Segment Start: Document extract
Apple employees voice frustration with work culture under Tim Cook

“Apple employees are voicing growing discontent for the workplace under boss Tim Cook, according to employee surveys ranking the top 100 CEOs,” David Pierini writes for Cult of Mac. “Cook’s spot on Glassdoor’s annual list was 96, down from 53 a year ago in what was the biggest fall for a tech CEO on the list.”

“Glassdoor’s ranking of Cook was based on 12,054 Apple employee reviews,” Pierini writes. “There are a number of reoccurring answers in the Pros and Cons categories and not everyone saw the work culture in the same way.”

“There were 903 reviewers who griped about work-life balance, but 213 others said work-life balance was great,” Pierini writes. “One former or anonymous employee with more than five years with Apple had a short but blunt list of Cons that read: ‘No work life balance. Management does not care if you’re burnt out. Compared to other companies, the pay is below average.’ Asked what advice the employee would have for management, the employee said, ‘Some re-training might be in order because clearly, you have forgotten how to treat people.'”

Read more in the full article here.

MacDailyNews Take: As we wrote back in January 2015 in an open letter to Tim Cook:

We occasionally hear things about the company from Apple employees.
Segment End: Document extract
Segment Start: Records provided
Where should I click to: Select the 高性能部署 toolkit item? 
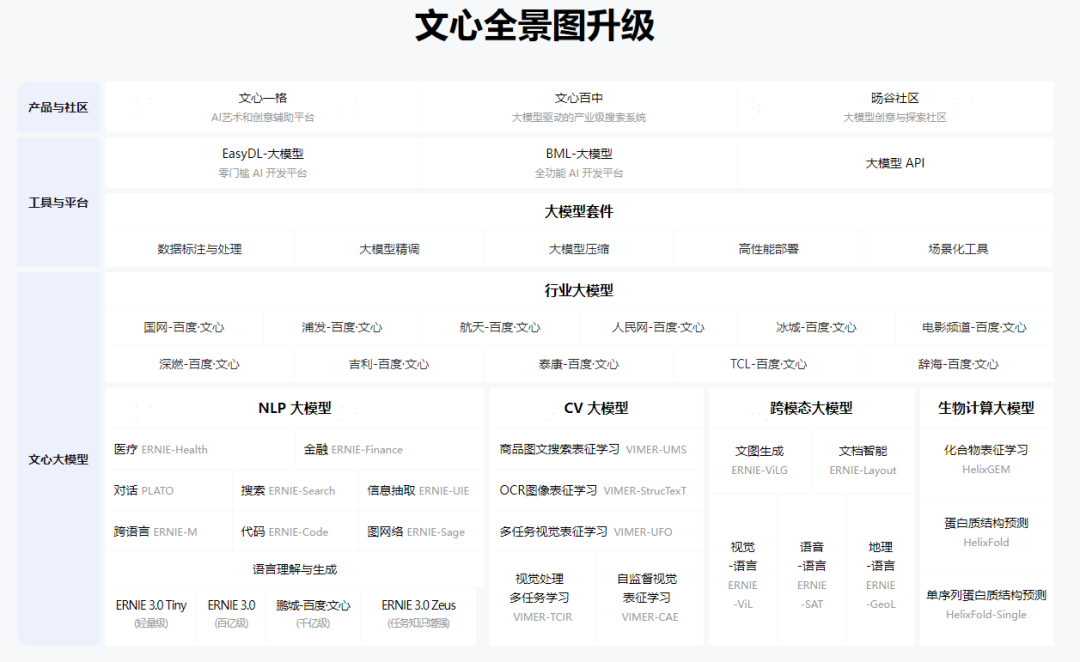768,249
Segment End: Records provided
Segment Start: Records provided
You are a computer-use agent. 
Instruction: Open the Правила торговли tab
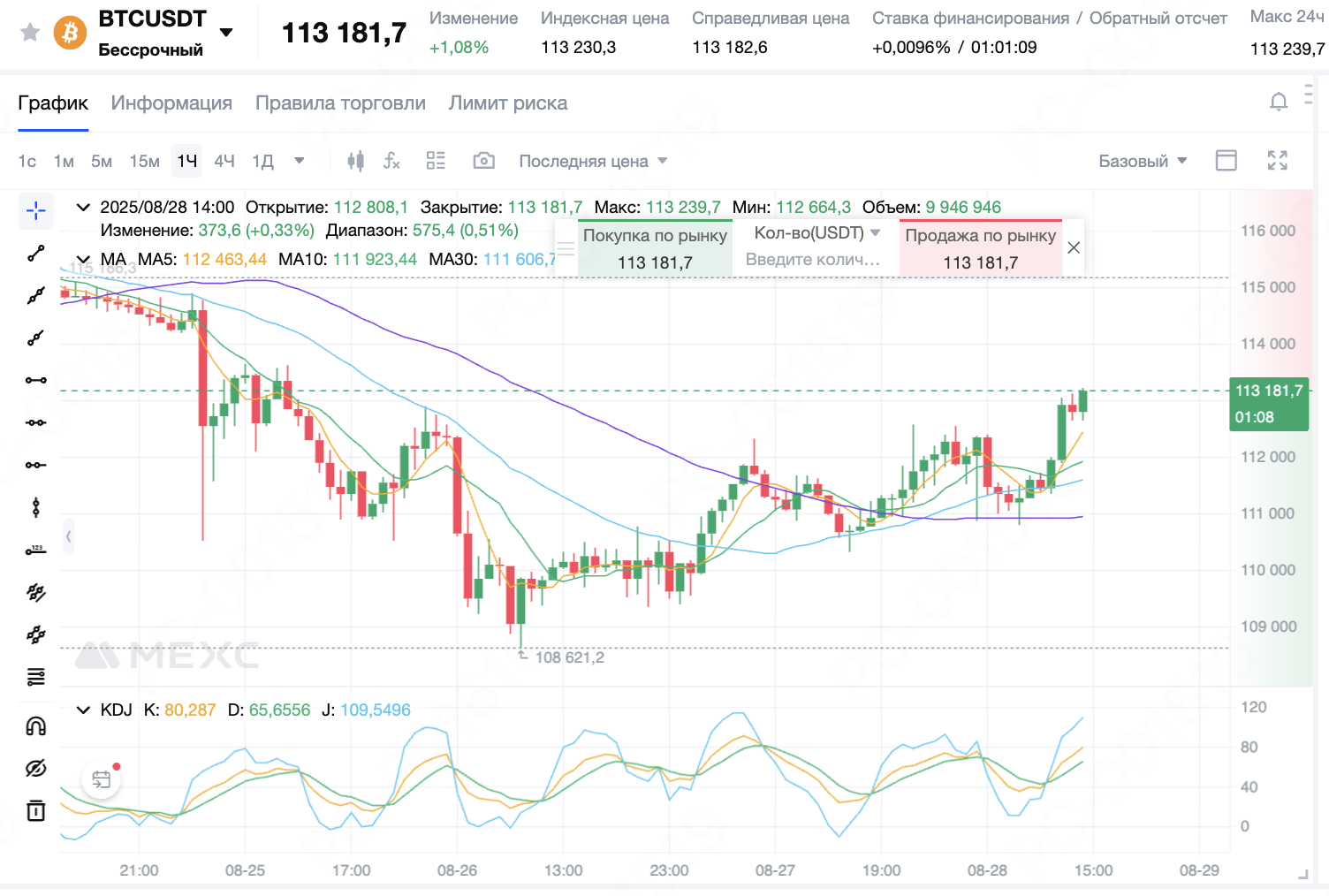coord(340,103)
Segment End: Records provided
Segment Start: Records provided
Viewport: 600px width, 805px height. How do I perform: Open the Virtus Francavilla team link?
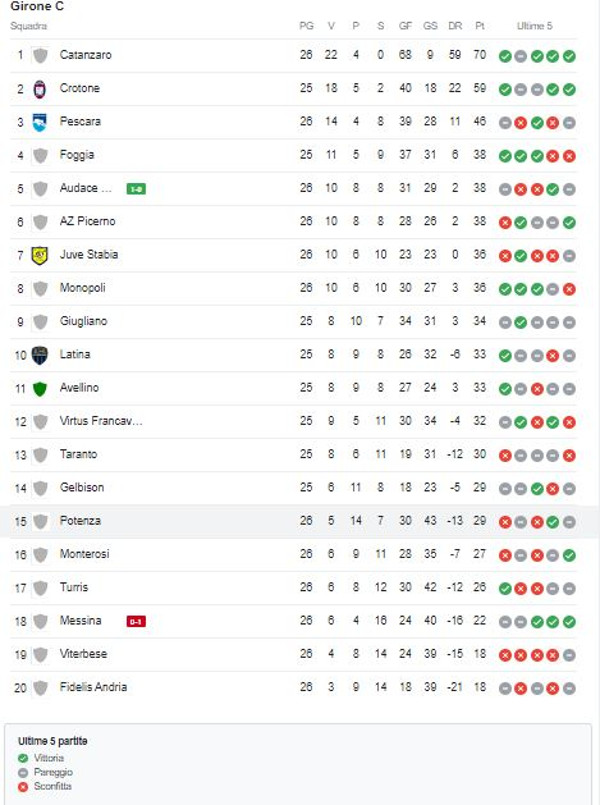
Segment End: Records provided
◆ **Your task**: Edit the Apple work culture text between "Read more in" and "from Apple employees.", inclusive, and give that passage with "open letter" changed to "public letter". The items can be ignored.

◆ **Written solution**:
Read more in the full article here.

MacDailyNews Take: As we wrote back in January 2015 in an public letter to Tim Cook:

We occasionally hear things about the company from Apple employees.